(TEXT SHOWN)
§ §

I'm not the author of this section but I've taken a quick look at the code
and in line comments and have some observations which I think might help
explain it.

I notice it writes into temporary files and uses a HashMap<DestinationT,
Writer> for maintaining a pool of writers for each destination. I presume
that you are receiving a new instance of the DestinationT object on each
call and therefore the HashMap will be treating these as separate entries -
a new writer is created for each entry in the hashMap..  The method
responsible for providing the DestinationT is the following from the
FileBasedSink which does document the expectation:

/**
 * Returns an object that represents at a high level the destination
being written to. May not
 * return null. A destination must have deterministic hash and
equality methods defined.

§ §

(SOURCE EXCERPT)
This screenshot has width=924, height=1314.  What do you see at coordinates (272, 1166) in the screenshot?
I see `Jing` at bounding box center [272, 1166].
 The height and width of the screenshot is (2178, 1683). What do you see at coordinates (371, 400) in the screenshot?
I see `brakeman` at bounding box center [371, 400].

§ §

(EXERCISE TASK) Continue the forum reply about the DestinationT writer pool, which appears above the data, starting right after its final line.

(TASK ANSWER)
 */
public abstract DestinationT getDestination(UserT element);


Beyond that I notice that it also relies on using the a hashCode from the
serialised object (i.e. after running through the coder) which you note
too. The inline doc explains the reasoning for that which is because
hashCode is not guaranteed to be stable across machines. When elements are
processed on different machines we need deterministic behaviour to direct
to the correct target shard. To do that the code opts to use a murmur3_32
algorithm which is safe across machines (Today I learnt!) and it operates
on the encoded bytes for the object which are to be deterministic.

I agree that we should improve the documentation and state that hashCode
and equals needs to be implemented when user defined objects are used for
the dynamic destination. Would you mind opening a Jira for that please?

I hope this helps a little, and thanks again
Tim











On Wed, Sep 26, 2018 at 11:24 AM Juan Carlos Garcia <jcgarc...@gmail.com>
wrote:

> Hi Guys, after days of bumping my head against the monitor i found why it
> was not working.
>
> One key element when using *DynamicAvroDestinations *that is not
> described in the documentation is that, if you are using a regular POJO as
> *DestinationT* like i am (and not Long/String/Integer as the example) :
>
> {code}
>    DynamicAvroDestinations<String, GenericRecordDynamicDestination,
> GenericRecord>
> {code}
>
> Its very important to pay attention to equals / hashCode implementations,
> which should aligned with your sharding/grouping/partition structure. Not
> doing so will give you the result i described earlier (1 file (or shard)
> with 1 record only, or sometime just an exception).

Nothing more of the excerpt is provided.